The numbers are chilling. As of December 31, 2024, Nigeria’s total public debt has ballooned to a staggering ₦144.67 trillion (approximately $94.23 billion), according to the Debt Management Office (DMO). In its latest debt statistics released last Friday, the ₦144.67 trillion, representing a steep 48.58% year-on-year increase, was traced to new external borrowings and the impact of naira depreciation, which raised the naira equivalent of dollar-denominated debt. According to the DMO, the statistics equally revealed a quarter-on-quarter rise of 1.65 per cent from the N142.32 trillion ($88.89 billion) recorded at the end of September 2024. This unsavory development underscored the unabating rise in the nation’s public debt profile. This is no mere statistic; it is an indictment of the administration of President Bola Tinubu. A 48.58% increase in a single year is not just unsustainable, it is apocalyptic. The country’s fiscal trajectory is no longer a slope; it is a plunge into the abyss, and we are dragging unborn generations with us and shackling their future.

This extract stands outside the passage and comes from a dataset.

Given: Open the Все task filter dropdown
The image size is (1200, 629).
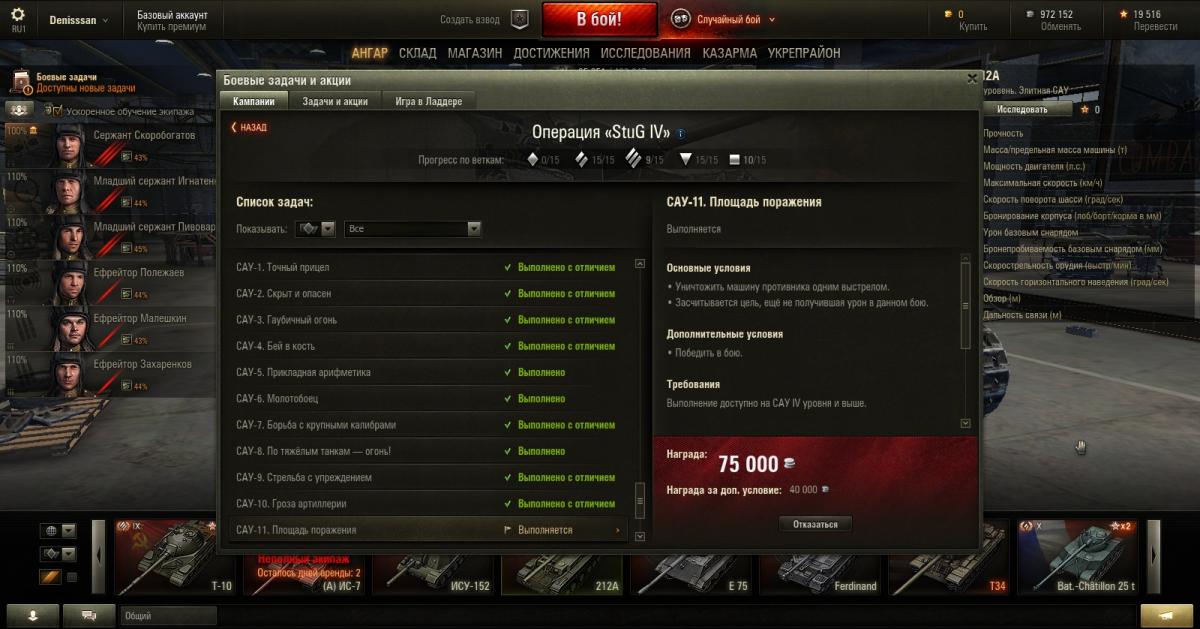Looking at the screenshot, I should pyautogui.click(x=413, y=229).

To make matters worse, this debt crisis is not just a federal affliction. It has metastasized across the federation, infecting all 36 states and the Federal Capital Territory. Every arm of governance now gorges on loans like an addict starved of restraint. And for what? Crumbling infrastructure, deepening poverty, decaying healthcare systems, and a broken education sector? Behind the smokescreen of “fiscal reforms” and “strategic planning retreats” in foreign capitals like France – yes, Mr. President, this one is for you – is a bitter reality that Nigerians must wake up to: the country is living on borrowed oxygen.
A nation that borrows to consume rather than to produce is digging its own grave. That is the tragedy of borrowing without building. Nigeria borrows to pay salaries, to subsidize corruption, to fund bloated government bureaucracy, and to service existing debt. There is no legacy of railways and speed trains connecting Nigerian cities and industrial centers, no stable power infrastructure, no world-class reference or teaching hospitals, no thriving industrial corridors birthed by these borrowings.

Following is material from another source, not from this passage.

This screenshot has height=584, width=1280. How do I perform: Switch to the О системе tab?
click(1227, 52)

Instead, we have a circus of international junkets under the guise of working visits, most recently, yet another two-week sojourn in Paris, France by President Tinubu, where he will reportedly “review reforms and mid-term performance.” One wonders: could the ruins of a failing economy and the out-of-control cost of living not serve as enough of a reflection? And if France must be mentioned, let us remind ourselves that this is the same country that backed Biafra during Nigeria’s civil war and has continued to hold former African French colonies hostage in a neo-colonial chokehold through predatory economic arrangements and toxic diplomacy. Why must our leaders always run to our historical exploiters for validation?
The debt woes are not just Abuja’s to bear. The States are subnational timebombs. Most of the 36 states are knee-deep in the red, with many unable to pay salaries or pensions without monthly allocations from the federal government. States like Lagos, Kaduna, Rivers, and Cross River have amassed debts in the hundreds of billions of naira, while offering little to show by way of developmental transformation.
This is not fiscal federalism; it is fiscal lunacy. The true danger lies in the illusion of solvency. With the naira crashing against foreign currencies and oil revenue trickling, Nigeria is financing its debt largely by issuing more debt. A classic Ponzi scheme masquerading as economic reform and management.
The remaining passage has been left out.